Raw material costs hit PBG quarterly profits

Related tags Soft drink Coca-cola

Rising raw material price rises have contributed to a significant
dip in first quarter profits for the Pepsi Bottling Group.

Net income for the first quarter 2005 was $39 million, compared to 2004's first quarter income of $50 million. This is the first time that quarterly profit has fallen in almost two years.

Chief executive officer John Cahill said in December that $100 million in added costs for plastic resin, aluminium and sweeteners would cut profit in 2005. Price increases the past two years by Pepsi Bottling and Coca-Cola bottlers have reduced consumer demand for soft drinks and spurred sales of store brands of sodas.

The root of problem for many soft drink packaging firms has been the ever-increasing cost of raw materials.
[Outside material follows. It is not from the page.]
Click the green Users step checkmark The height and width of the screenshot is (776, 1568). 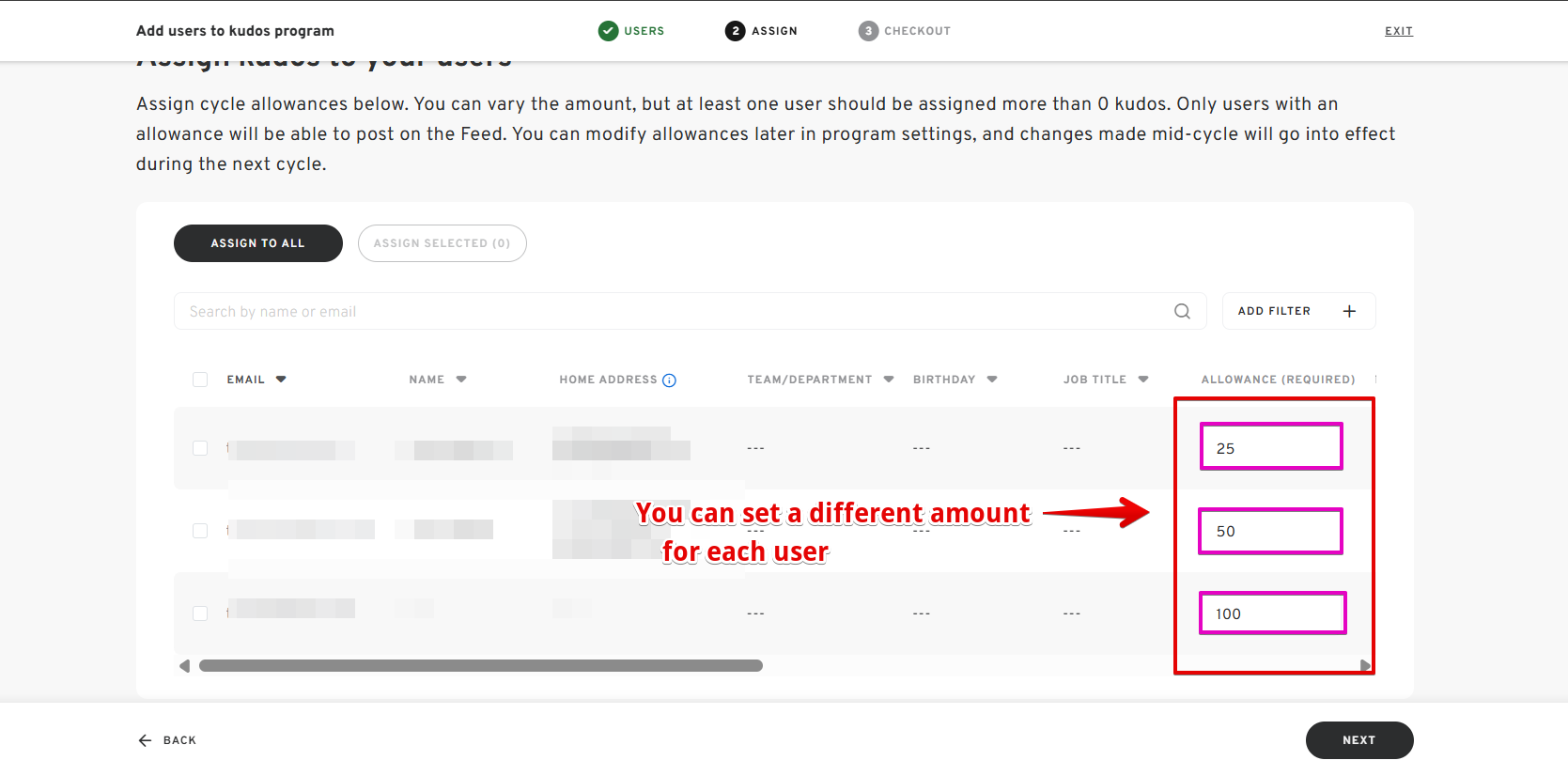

The cost of natural gas and petroleum, the starting point for the production of many types of packaging resins, has increased consistently over the past 12 months.

Oil-based resin used in plastic packaging has increased in price by seven per cent over the past six months, suggesting that the price increase trend is far from abating.
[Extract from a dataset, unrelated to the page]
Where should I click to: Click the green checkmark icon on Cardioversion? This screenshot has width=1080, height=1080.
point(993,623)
As a result, PBG's physical case volume in the US declined one per cent in the first quarter on a constant territory basis. (Constant territory calculations assume all significant acquisitions made in 2004 were made at the beginning of 2004 and exclude all significant acquisitions made in 2005.) Cold drink volume grew one per cent, but the take-home business was down one per cent.
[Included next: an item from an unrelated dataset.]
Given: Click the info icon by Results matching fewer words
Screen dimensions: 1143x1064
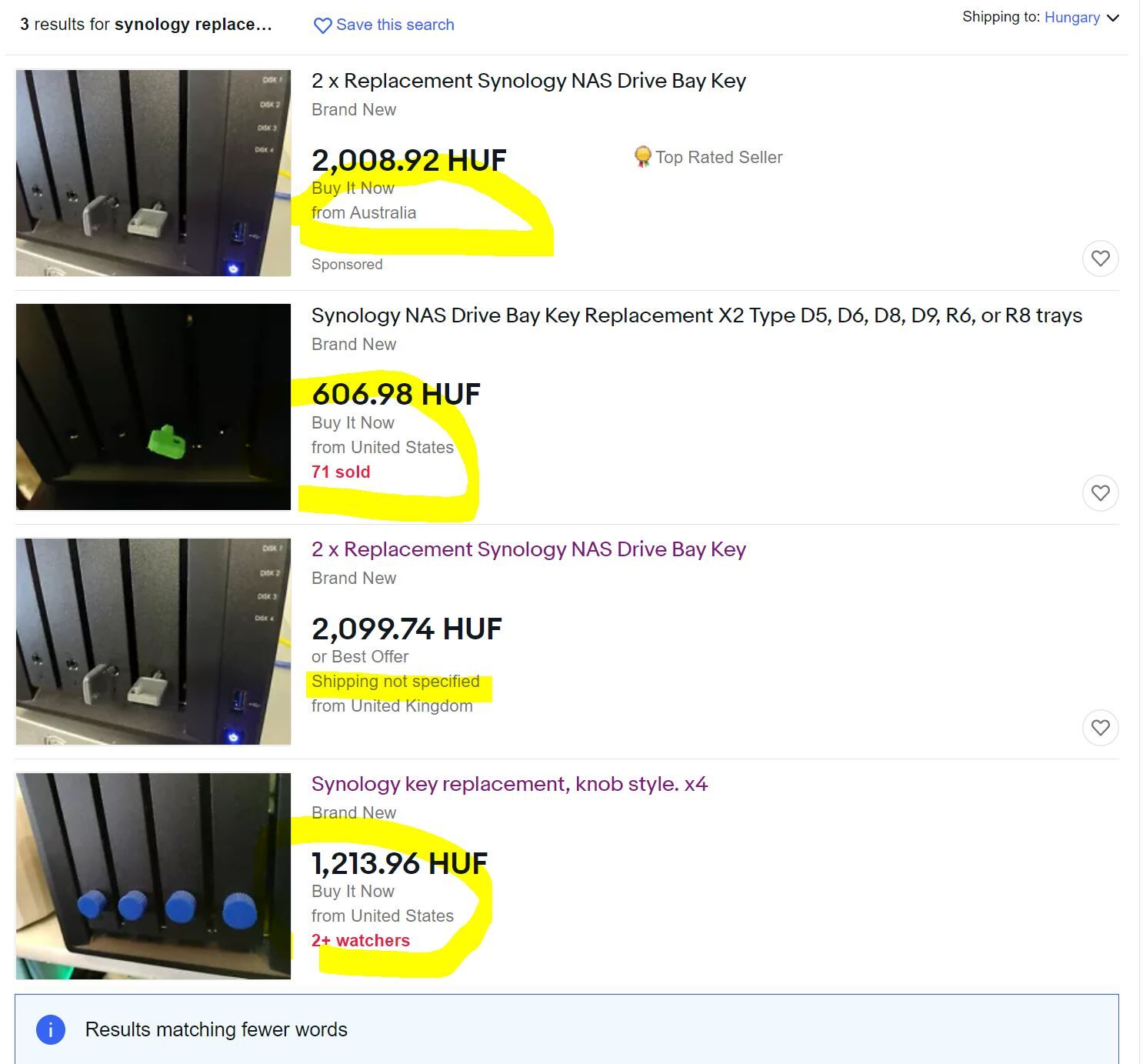Looking at the screenshot, I should coord(51,1029).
Cahill was nonetheless keen to point out the positive points. "Our European businesses delivered solid revenue and volume results in the first quarter - which comprises only the months of January and February for our Europe and Mexico territories - with Turkey and Russia leading the way,"​ he said.

"In Turkey, we were able to capture our share of the overall category growth while, in Russia, our non-carbonated products fuelled the volume increase."

The company's reported net revenue per case growth in the US was four per cent in the first quarter. Rate increases contributed about two-thirds of this growth while mix added one-third. PBG also generated solid net revenue per case growth in Canada, where the company's pricing actions have held in the marketplace.

The Pepsi Bottling Group​ is the world's largest manufacturer, seller and distributor of Pepsi-Cola beverages with operations in the US, Canada, Greece, Mexico, Russia, Spain and Turkey.